This discussion has been locked.
You can no longer post new replies to this discussion. If you have a question you can start a new discussion

Unable to determine offending instruction: usage fault illegal unaligned load or store cortex m7 keil mdk pro

Problem

Once in a blue moon (every ~500 hours of run time, non-deterministic) I am getting a Usage Fault/ Illegal unaligned load or store. Please, help me to trace the fault to actual offending instruction and extract additional info.

What have I done so far:

Per ARM AN209 (www.keil.com/.../apnt209.pdf) I have installed a hard fault handler.

extern C void HardFault_Handler(void) 
{ 
__asm volatile 
( 
tst lr, #4 \n 
ite eq \n 
mrseq r0, msp \n 
mrsne r0, psp \n 
ldr r1, [r0, #24] \n 
ldr r2, handler2_address_const \n 
bx r2 \n 
handler2_address_const: .word prvGetRegistersFromStack...Code

Values of the registers extracted from the exception stack frame are:

LR is 0x0803B131
PC is 0x0803A758
PSR is 0x01000000
// Extracted after printf executed
HFSR is 0x40000000 indicating Forced (I do not have a separate handler for UsageFaults)
CFSR is 0x01000000 indicating UsageFault, UNALIGNED access
xSPR is 0100 0003
MMFAR is 0
BFAR is 0

pc (0x0803A758) points to a dead loop of osRtxIdleThread.

This could not be the offending instruction, could it? What am I missing?

I have checked the RM0385 Reference manual, I see that the exception stack has been parsed properly.

@2001A198:

00000000 00000000 00000000 00000000   00000000 0803B131 0803A758 01000000
E25A2EA5

My system is:

Cortex M7 (STM32F746NG..)

Keil RTOS

Once the unit is stalled, I have connected to it using SEGGER J-Link/J-Trace for Cortex M (using Ozone), stopped the program, and examined the memory contents.

Unaligned access fault trap (UNALIGN_TRP) is disabled ( per reference it means that only multi-word instructions can generate this fault)

I read:

community.arm.com/.../debugging-a-usage-fault-for-an-unaligned-memory-access

www.keil.com/.../3777.htm (but no external SDRAM is used)

RM0385 Reference manual

also I read:

medium.com/.../the-curious-case-of-unaligned-access-on-arm-5dd0ebe24965

stackoverflow.com/.../unaligned-access-causes-error-on-arm-cortex-m4

stackoverflow.com/.../what-is-non-aligned-access-arm-keil

stackoverflow.com/.../arm-unaligned-memory-access-workaround

stackoverflow.com/.../unaligned-access-causes-error-on-arm-cortex-m4

  • Without direct access to your platform it is very hard to guess what is happening. On possible cause is stack overflow, but I am not sure how come the stacked PC showing the idle thread. Since you mentioned you have J-trace, ideally use J-Trace to collect instruction trace in real-time, that can be really useful in solving problems like this.

    A few other things you can try:

    - investigate if there is stack overflow in your RTX threads : in you RTX_Config.h, enable Stack overrun checking, and optionally enable Stack usage watermark.

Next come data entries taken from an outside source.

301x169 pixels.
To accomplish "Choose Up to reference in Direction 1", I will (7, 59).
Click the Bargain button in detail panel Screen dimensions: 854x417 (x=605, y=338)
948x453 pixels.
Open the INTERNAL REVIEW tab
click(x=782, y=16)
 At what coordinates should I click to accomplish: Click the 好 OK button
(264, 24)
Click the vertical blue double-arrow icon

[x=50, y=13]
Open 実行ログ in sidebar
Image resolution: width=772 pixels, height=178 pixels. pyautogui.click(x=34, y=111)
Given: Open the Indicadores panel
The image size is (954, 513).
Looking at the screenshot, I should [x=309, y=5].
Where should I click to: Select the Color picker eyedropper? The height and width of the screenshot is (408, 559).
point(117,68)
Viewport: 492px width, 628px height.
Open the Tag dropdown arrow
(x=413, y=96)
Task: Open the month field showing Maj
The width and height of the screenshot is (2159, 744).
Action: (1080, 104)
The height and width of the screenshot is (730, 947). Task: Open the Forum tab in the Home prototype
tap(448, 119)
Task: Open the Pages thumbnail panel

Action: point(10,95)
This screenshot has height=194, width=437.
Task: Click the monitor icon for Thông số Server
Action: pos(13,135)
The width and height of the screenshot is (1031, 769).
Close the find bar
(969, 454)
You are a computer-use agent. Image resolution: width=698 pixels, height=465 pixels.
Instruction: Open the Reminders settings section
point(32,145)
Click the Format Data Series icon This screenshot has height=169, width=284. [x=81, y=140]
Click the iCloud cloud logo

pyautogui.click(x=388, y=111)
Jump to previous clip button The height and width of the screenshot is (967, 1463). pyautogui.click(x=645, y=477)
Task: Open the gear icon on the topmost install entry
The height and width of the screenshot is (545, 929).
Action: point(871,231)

    If you enabled Stack usage watermark, you can use RTX RTOS viewer (View->Watch windows -> RTX RTOS) to observe actual stack usage. Once the program run for a bit and then halted (by you, via the debugger), in the RTX RTOS window, you can expand the thread information there and you can then see stack usage details. (Note: enabling these check will increase context switching overhead, so normally this is enabled only during software development).

    - investigate if there is an overflow of main stack. First look at the stack usage report in the html file (in objects directory) to see the max stack usage, compared to the main stack allocated in the device startup file.

    - use event trace to observe what is the combinations of exception events happening just before the crash.

    - Potentially you can try setup a data watchpoint at the end of main stack (adding a data variable in the main stack declaration, and set the data watch point to it) to see if it hit. If it does, your main stack has overflowed.

    regards,

    Joseph

  • Joseph, thanks for you response.

    Without direct access to your platform ...

    The system is still powered up and can be examined. Let me know what other information do you think it may be valuable to extract?

    FYI, I am having an interrupt based UART transfer and TCP/IP networking enabled.

    Re: stack overflow

    Usually, in case of stack overflow system goes through SIGABRT and termination, not to a hard fault handler. Do you think it might be different this time?

    Re: use J-Trace to collect instruction trace in real-time

    This is what I was planning to do. My trouble is that sometimes it takes 500 hours, sometime more to get to a fault. So I am trying to extract as much info from the present case as I can.

    And even when I get an instruction trace in case of imprecise faults the offending instruction may be many instructions upstream of the execution flow.

    Re: in you RTX_Config.h, enable Stack overrun checking and enable  enable Stack usage watermark

    Useful, thanks, will do.

    Re: use RTX RTOS viewer ... to observe actual stack usage

    Will do, thanks.

    Re: Use event trace to observe what is the combinations of exception events

    Will enable that, great idea

    Joseph, Which of the information I provided makes you think it is stack overflow related?